Auf einen kurzen, vieldeutigen Monolog von Samuel Beckett über Licht und Schatten, Selbst und Un-Selbst hat er eine kongeniale Zwielicht-Musik für ein groß besetztes Orchester komponiert, die atmosphärisch mitunter sehr unheimlich, dräuend, ja sinister daherkommt, wie ein abstrakter Alptraum. Keimzelle des Werkes ist ein kleines chromatisches Feld, das immer neu entfaltet und orchestriert wird, ohne dass es eine eindeutige Entwicklung oder formalen Prozess gäbe. So unvermittelt, wie die rätselhafte Musik eingesetzt hat, verstummt sie nach rund 60 Minuten auch wieder. In Düsseldorf setzten die Düsseldorfer Sinfoniker unter Dante Anzolini die enigmatische Partitur mit viel Gespür für die eigentümlichen Klangwirkungen um. Ein instrumental geführter Sopran intoniert in höchster Lage die Worte Becketts, die meist unverständlich bleiben und der Musik lediglich eine weitere Farbe und ein weiteres Ornament hinzufügen. Da war es nur konsequent, dass die Sängerin (beeindruckend klangrein: Marlene Mild) für das Publikum unsichtbar im Orchestergraben auftrat.
Wie einer derart hermetischen Komposition begegnen, die sich der traditionellen Opernästhetik konsequent verweigert? Die Düsseldorfer Inszenierung eröffnete zwei sich ergänzende Perspektiven auf das Werk: Eine abstrakte Bühnenbild-Installation von rosalie orientiert sich an der relativen Statik der Musik.

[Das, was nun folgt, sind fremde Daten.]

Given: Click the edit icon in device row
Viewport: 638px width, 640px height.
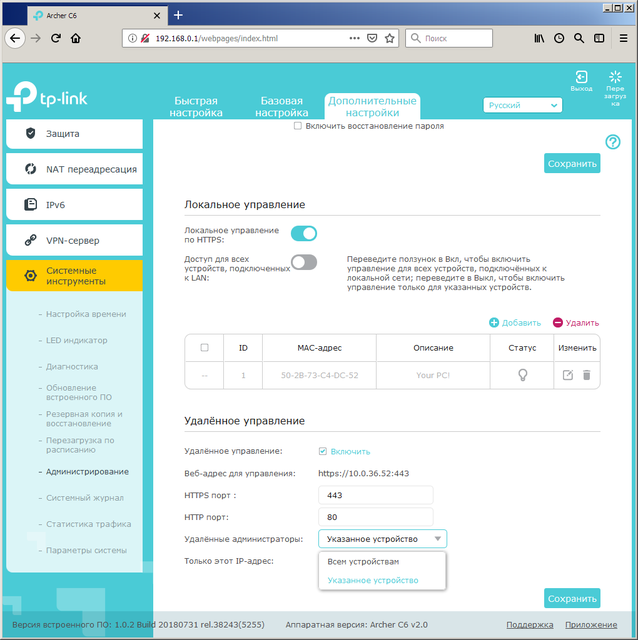Looking at the screenshot, I should (568, 375).
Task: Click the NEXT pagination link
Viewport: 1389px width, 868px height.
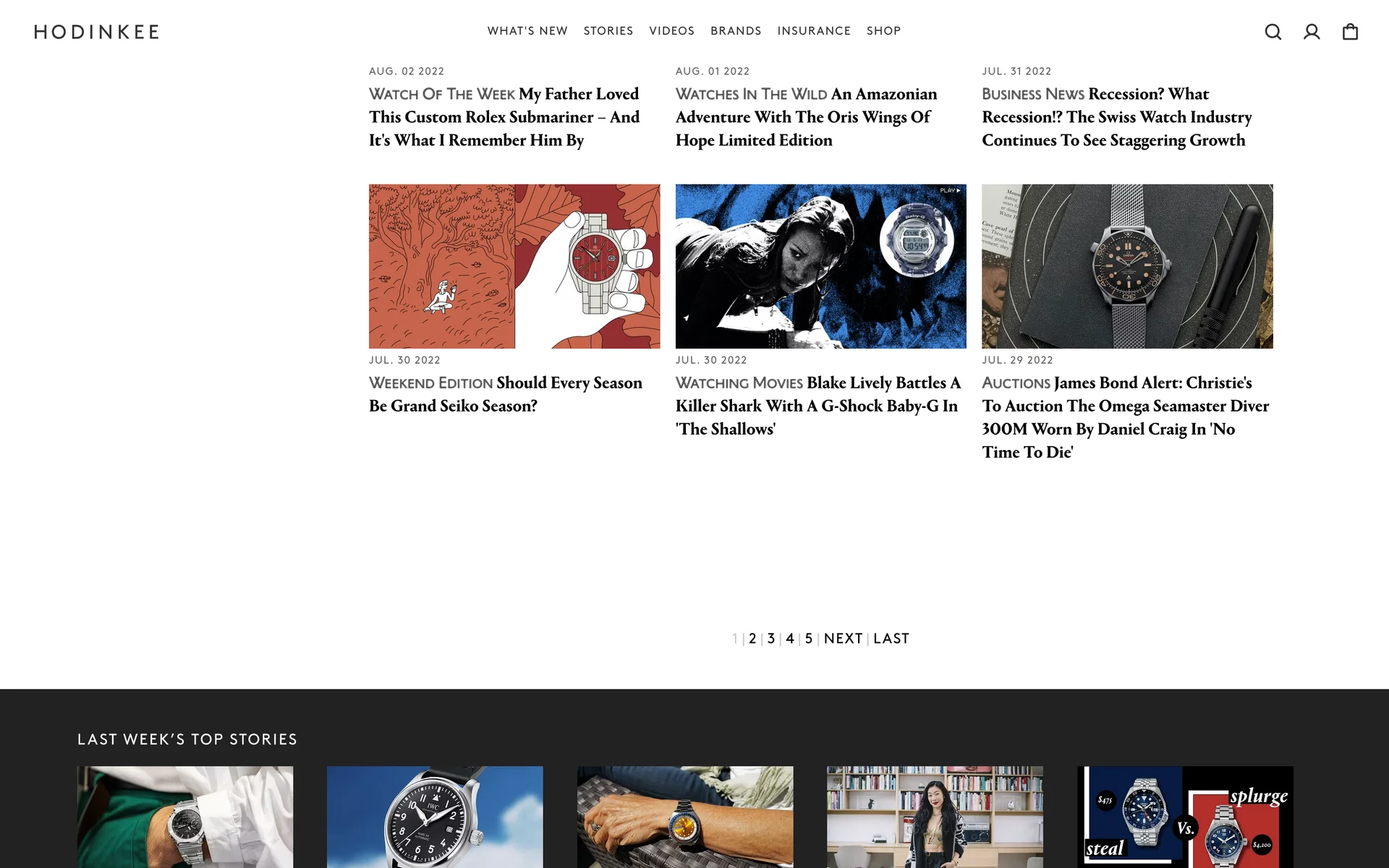Action: pos(843,639)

Das rechteckige, in zellenartige Kompartimente unterteilte Objekt, das im Hintergrund schwebt, wurde durch diskrete Projektionen in kaum merkliche, organisch atmende „Bewegungen“ versetzt – virtuelle Metamorphosen. Das Objekt erinnerte an Kunstwerke des Abstrakten Expressionismus, dem Feldman Ästhetik so viele Impulse verdankt. Anders die Tänzerinnen und Tänzers aus Schläpfers Truppe: Sie antworteten auf die reduzierte Musik mit einer reichen, ausgesprochen individuellen und körperbetonten Choreografie. Diese reagierte auf die Zwischenräume, die die Musik eröffnet, vermeidet aber wie diese praktisch alles Narrative und Anekdotische. Konkrete Abstraktion, sozusagen. Schläpfers Truppe geht bewusst frei und assoziativ an die Musik heran. Es gibt trotz einiger Wiederholungen keine getanzten Muster, die Feldmans Musik abbilden würden. Der Berührungspunkt liegt eher in der Art, wie Schläpfer die Körper und ihre Bewegungen „orchestriert“ und "durchspielte – so wie Feldman seine Klänge orchestriert. Schläpfers Choreographie ist also weniger eine Inszenierung der Musik als ein Kommentar dazu – mit den hochformalisierten Mitteln des Tanzes.
Dass die beiden Ebenen im Ganzen zueinander finden und sich in ihrer Wirkung intensivieren, gehört zu den Stärken dieser Produktion. Dass sie im Rahmen einer reprise.02 ihren Weg erneut auf die Bühne der Düsseldorfer Oper gefunden hat, ist ein echter Gewinn!